Сюжет его таков. Свободолюбивый «белорусский народ», будучи «субъектом собственной истории», не смирился с поражением восстания и продолжил борьбу «за волю и лучшую долю», но уже в русле общероссийского революционного движения. В результате угнетенный, но не сломленный русификацией, «самостоятельный белорусский этнос» в процессе противостоянии с колониальным «царизмом» трансформировался в современную «нацию». Роль авангарда народной борьбы за свободу и «незалежнасць» сыграло упомянутое «национально-освободительное движение», которое и привело созревшую для свободы «нацию» к обретению долгожданной государственности. Сначала в форме непродолжительной Белорусской народной республики, а затем и в виде более долговременной БССР[44]. Нынешняя «незалежнасць», полученная в результате распада Советского Союза, выступает как закономерный итог самоотверженной борьбы за свободу, которую целенаправленно вел «белорусский народ» в течение последних полутора столетий.
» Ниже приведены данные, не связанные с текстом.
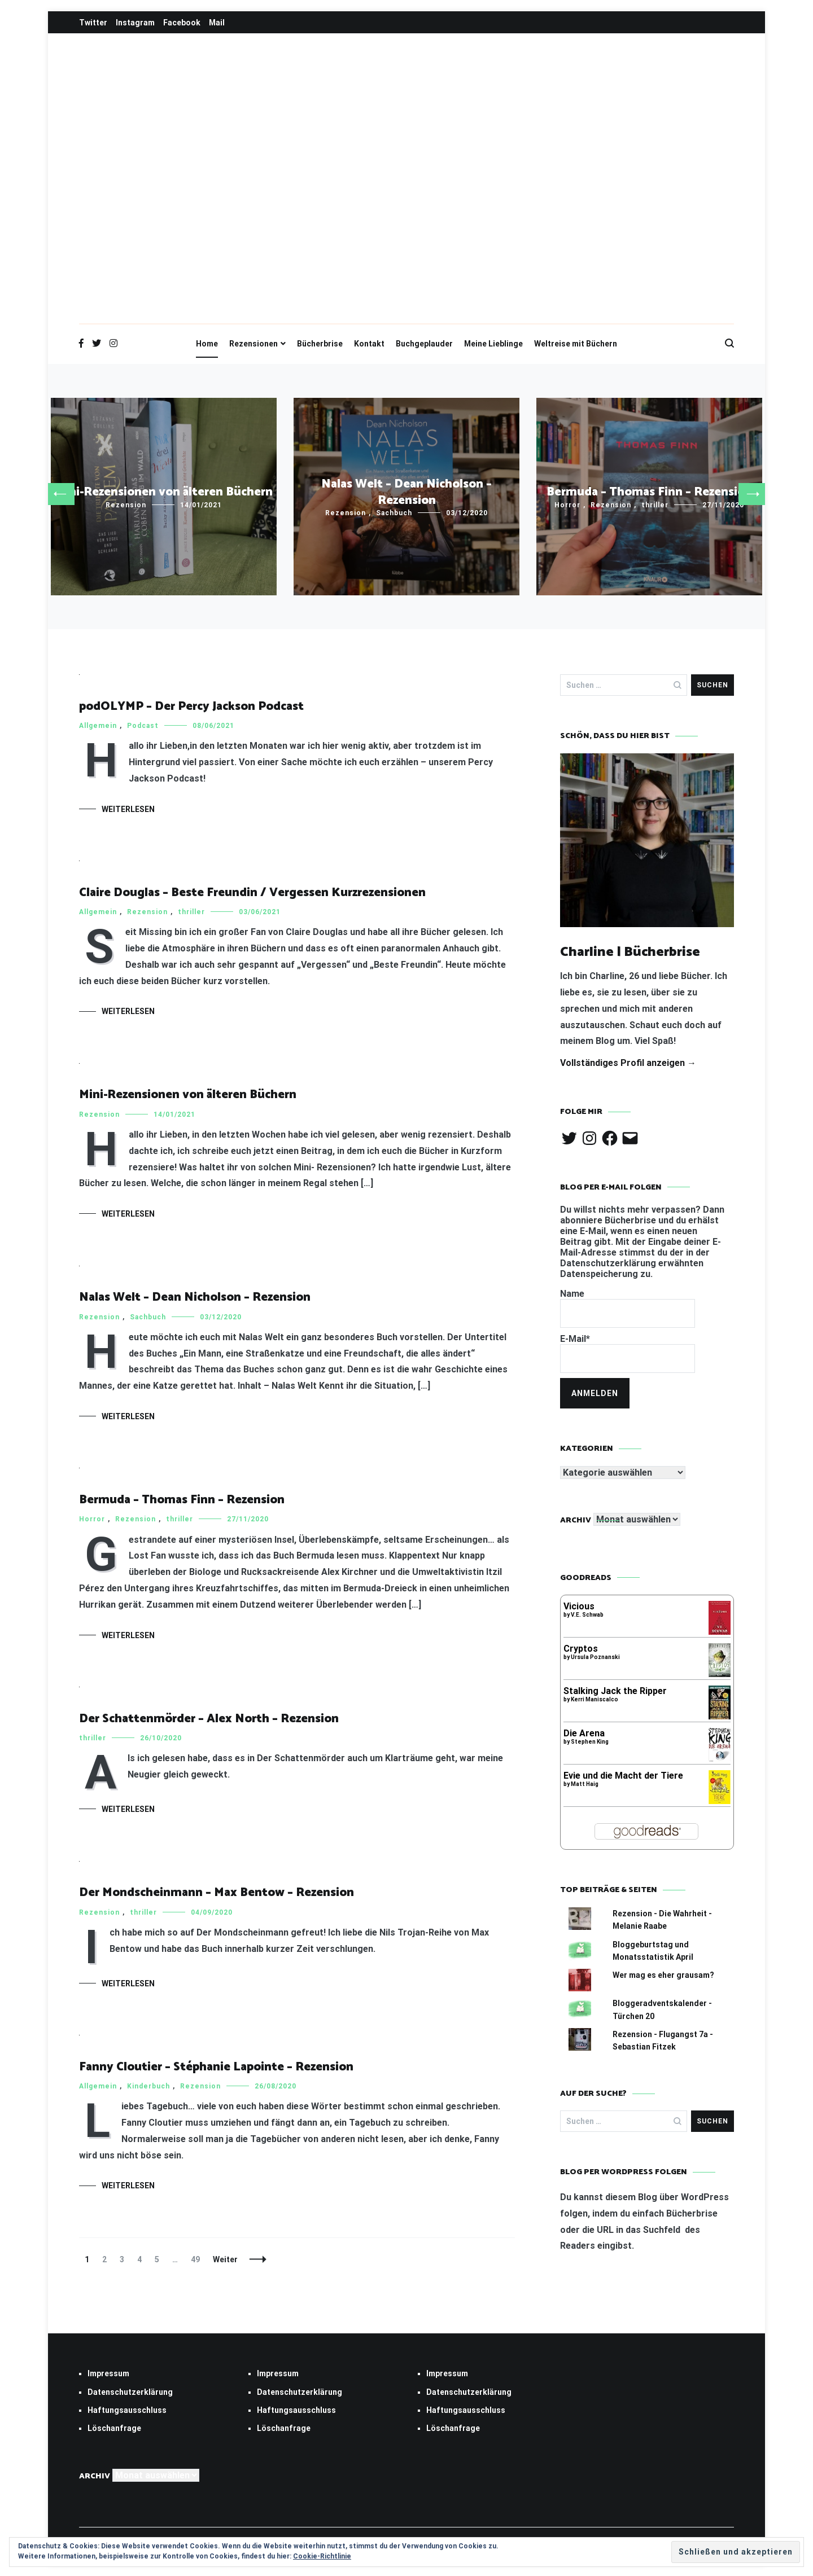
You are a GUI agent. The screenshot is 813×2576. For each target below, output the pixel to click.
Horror (567, 505)
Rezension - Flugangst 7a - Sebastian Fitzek (663, 2040)
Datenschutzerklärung (130, 2392)
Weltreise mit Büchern (575, 343)
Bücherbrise (320, 343)
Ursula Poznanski (595, 1657)
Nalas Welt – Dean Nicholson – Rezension (406, 492)
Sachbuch (394, 513)
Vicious (579, 1606)
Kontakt (369, 343)
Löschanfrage (114, 2428)
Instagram (135, 22)
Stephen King (590, 1742)
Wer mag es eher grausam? (663, 1975)
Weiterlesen (128, 809)
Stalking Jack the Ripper (615, 1691)
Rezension (126, 505)
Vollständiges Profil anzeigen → (628, 1062)
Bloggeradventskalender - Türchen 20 (662, 2009)
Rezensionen (253, 343)
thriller (654, 505)
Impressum (108, 2373)
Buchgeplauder (424, 343)
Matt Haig (584, 1784)
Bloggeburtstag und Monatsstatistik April (653, 1950)
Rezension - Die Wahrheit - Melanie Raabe (662, 1919)
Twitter (93, 22)
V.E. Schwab (587, 1615)
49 (198, 2259)
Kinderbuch (148, 2086)
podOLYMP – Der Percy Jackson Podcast (191, 706)
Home (207, 343)
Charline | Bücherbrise (630, 952)
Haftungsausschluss (127, 2410)
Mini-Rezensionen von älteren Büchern (164, 492)
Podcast (143, 726)
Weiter (225, 2259)
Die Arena (584, 1733)
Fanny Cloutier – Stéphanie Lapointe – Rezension (216, 2067)
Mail (217, 22)
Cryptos (580, 1648)
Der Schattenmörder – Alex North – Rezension (209, 1718)
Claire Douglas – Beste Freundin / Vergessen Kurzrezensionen (252, 892)
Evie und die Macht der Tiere (623, 1775)
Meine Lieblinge (493, 343)
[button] (60, 494)
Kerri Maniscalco (594, 1699)
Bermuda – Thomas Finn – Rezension (649, 492)
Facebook (181, 22)
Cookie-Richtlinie (322, 2556)
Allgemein (98, 726)
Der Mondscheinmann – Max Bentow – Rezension (216, 1892)
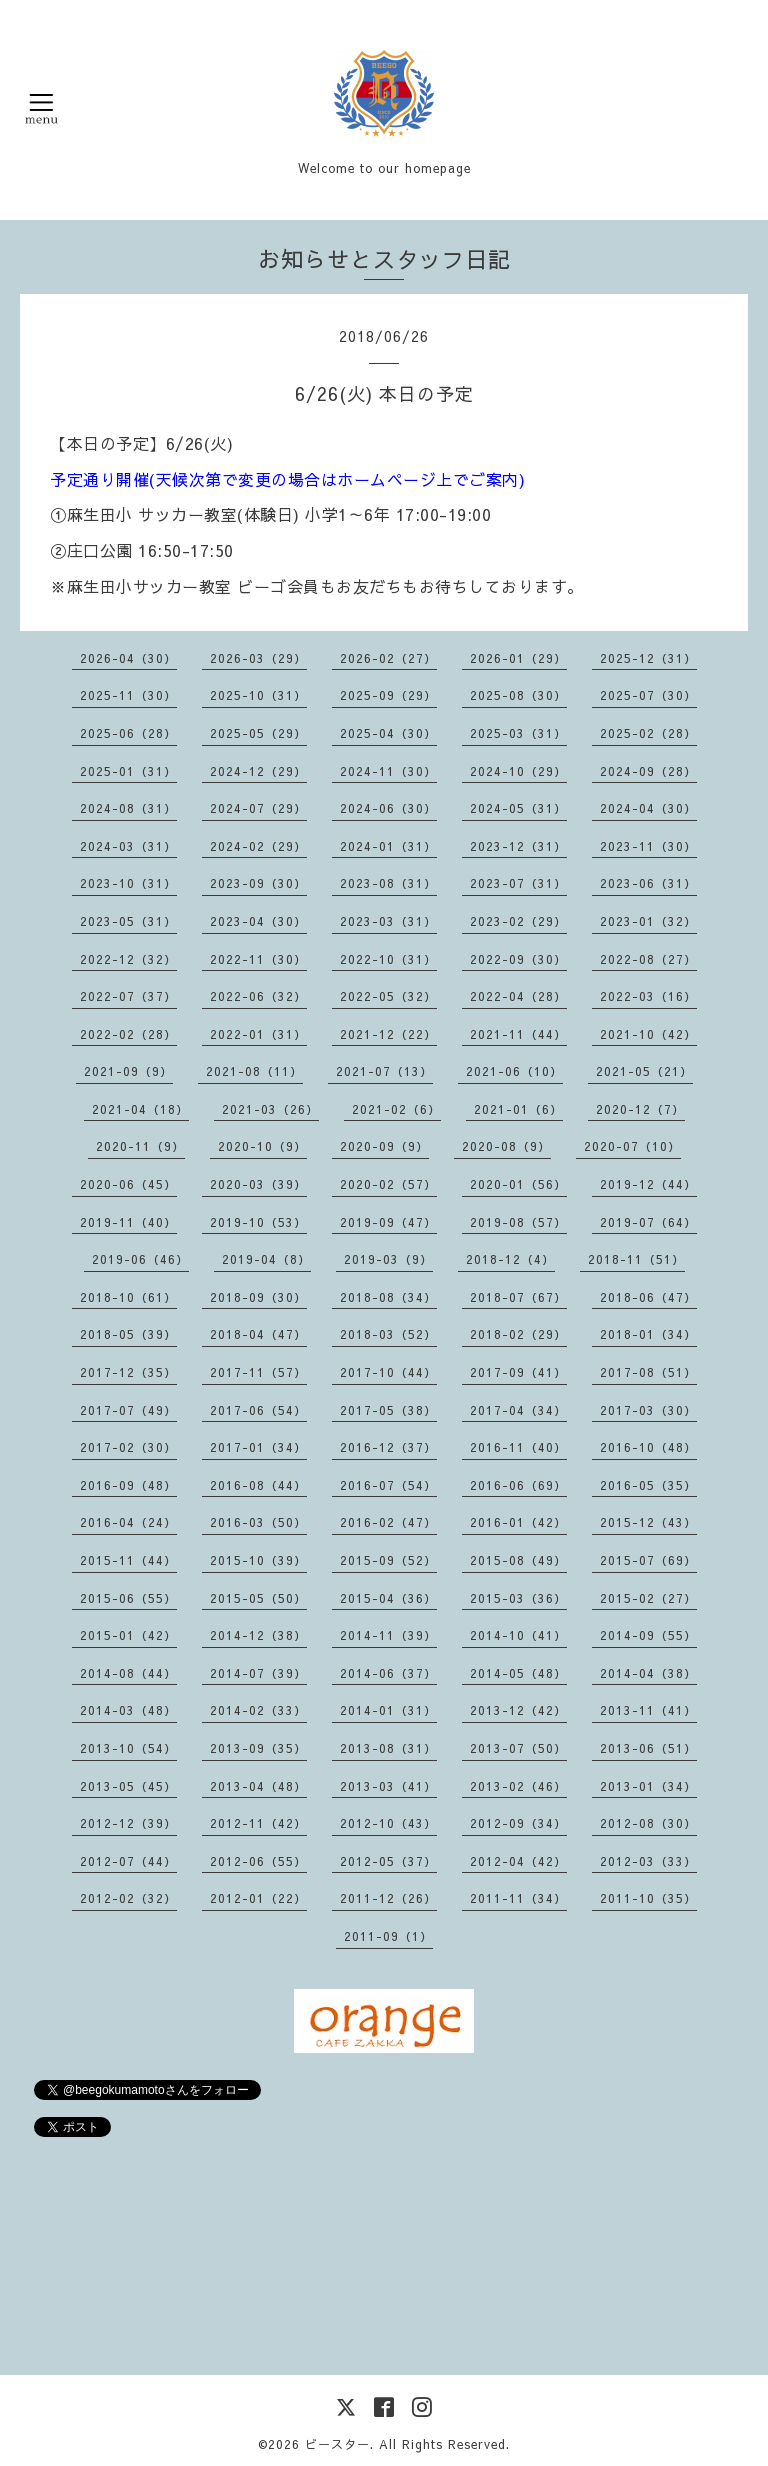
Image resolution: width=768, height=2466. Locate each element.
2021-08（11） (254, 1071)
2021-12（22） (388, 1034)
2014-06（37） (388, 1673)
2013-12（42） (518, 1710)
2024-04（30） (648, 808)
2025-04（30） (388, 733)
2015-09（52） (388, 1560)
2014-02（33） (258, 1710)
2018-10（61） (128, 1297)
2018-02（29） (518, 1334)
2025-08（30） (518, 695)
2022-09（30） (518, 959)
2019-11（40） (128, 1222)
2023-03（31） (388, 921)
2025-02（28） (648, 733)
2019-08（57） (518, 1222)
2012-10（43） (388, 1823)
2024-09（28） (648, 771)
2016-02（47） (388, 1522)
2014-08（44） (128, 1673)
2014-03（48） (128, 1710)
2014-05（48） (518, 1673)
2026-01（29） (518, 658)
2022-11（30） (258, 959)
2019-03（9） (388, 1259)
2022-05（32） (388, 996)
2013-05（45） (128, 1786)
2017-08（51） (648, 1372)
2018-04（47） (258, 1334)
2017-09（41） (518, 1372)
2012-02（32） (128, 1898)
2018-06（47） (648, 1297)
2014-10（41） (518, 1635)
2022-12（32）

Идейная преемственность, которую демонстрируют сменяющие друг друга мифологические сюжеты «национальной историографии», подчинена решению главной задачи — созданию «субъектной истории страны». Однако, историографическое творчество «свядомых» историков, приверженных идеям этнического национализма, приводит их к очередному конфузу, на этот раз, методологическому.
Идеология, принятая на вооружение этими историками, предписывает «белорусскому народу» как «субъекту собственной истории» роль целеустремленного и неутомимого борца за обретение суверенной государственности. Только вот в достоверной истории Российской империи (например, в восстании 1863 г., в отношении к монархии и к белорусскому национализму начала XX столетия) этот «субъект» вел себя совершенно иначе, нежели велит ему идеология, питающая производство мифов истории «собственной».